Given records START

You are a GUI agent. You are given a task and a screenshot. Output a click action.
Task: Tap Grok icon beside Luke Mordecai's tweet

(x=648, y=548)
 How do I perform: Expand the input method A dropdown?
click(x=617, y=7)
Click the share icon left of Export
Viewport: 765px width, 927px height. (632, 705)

Given records END
Given records START

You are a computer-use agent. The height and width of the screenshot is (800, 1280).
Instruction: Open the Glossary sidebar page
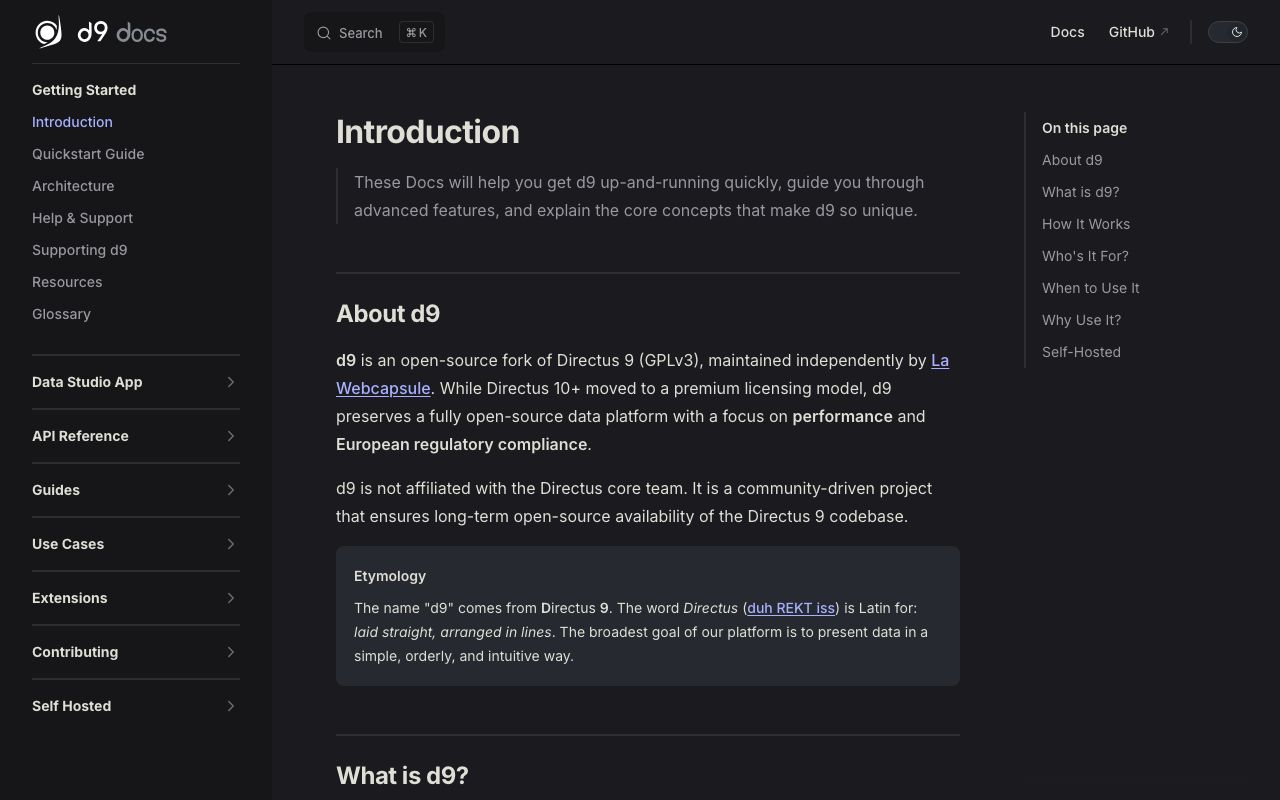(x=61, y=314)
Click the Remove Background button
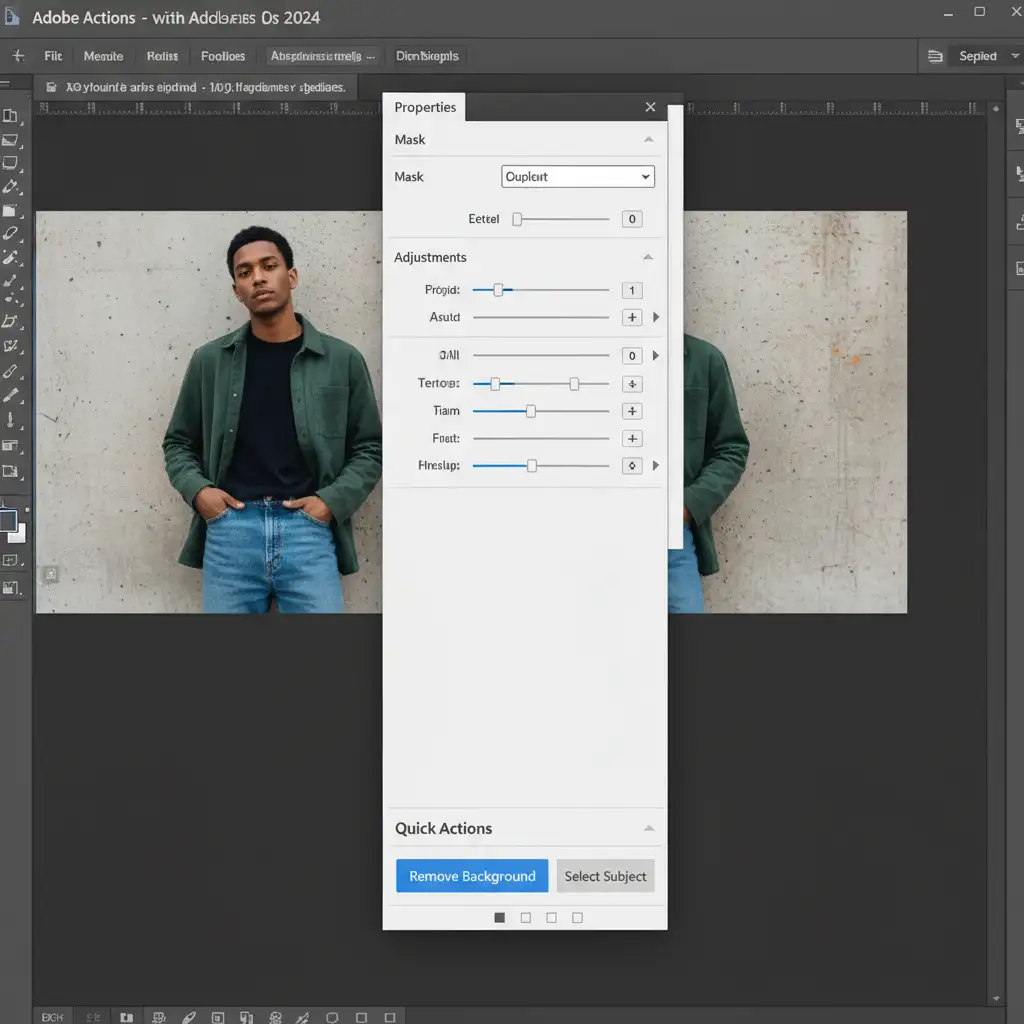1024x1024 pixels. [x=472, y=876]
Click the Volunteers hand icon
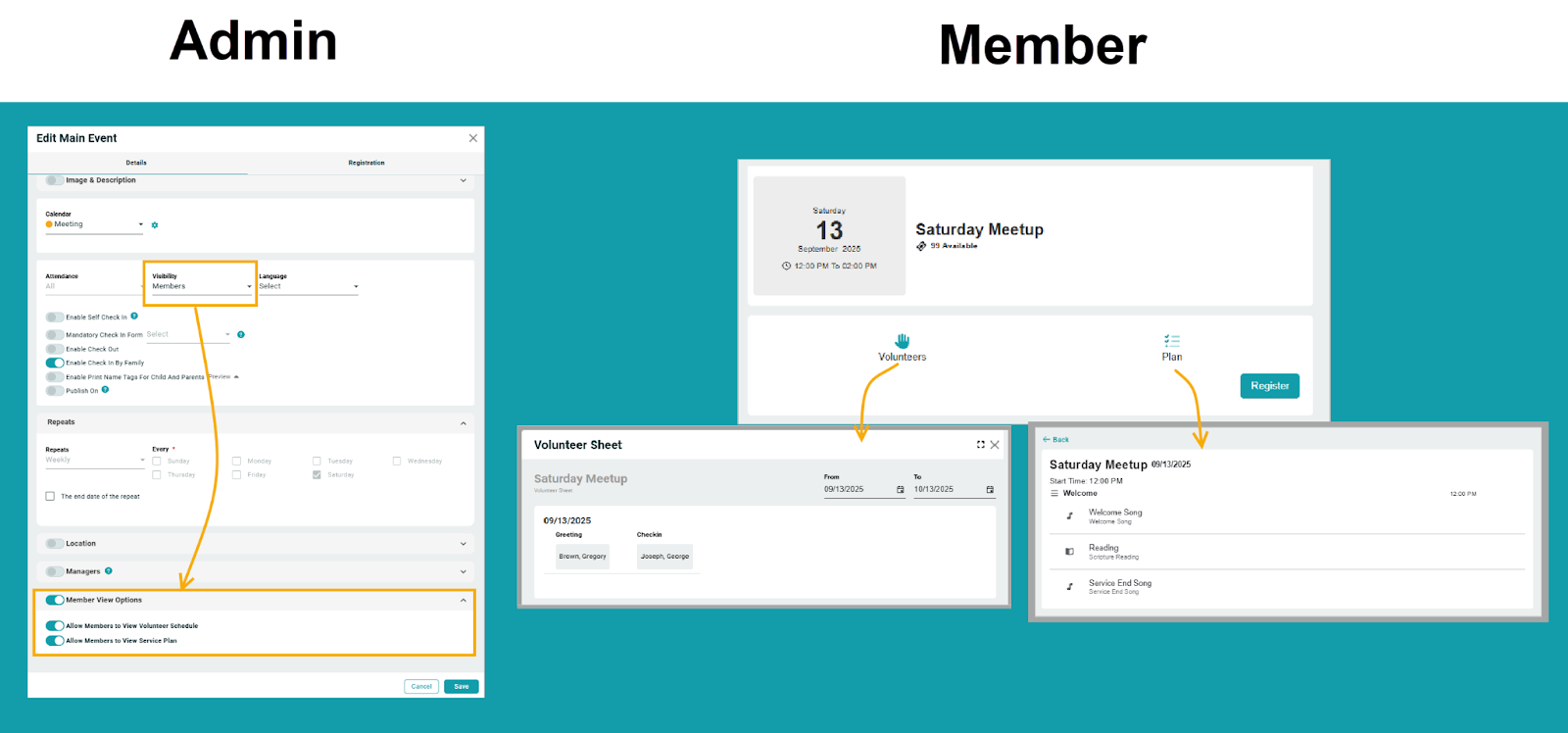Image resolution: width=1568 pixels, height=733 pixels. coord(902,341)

Given records END

*Exercise aim*.
Above are the records; report each line in them that includes the word "screenshot".

*Answer to this task*.
You are a GUI agent. You are given a task and a screenshot. Output a click action.
You are a computer-use agent. The height and width of the screenshot is (800, 1280).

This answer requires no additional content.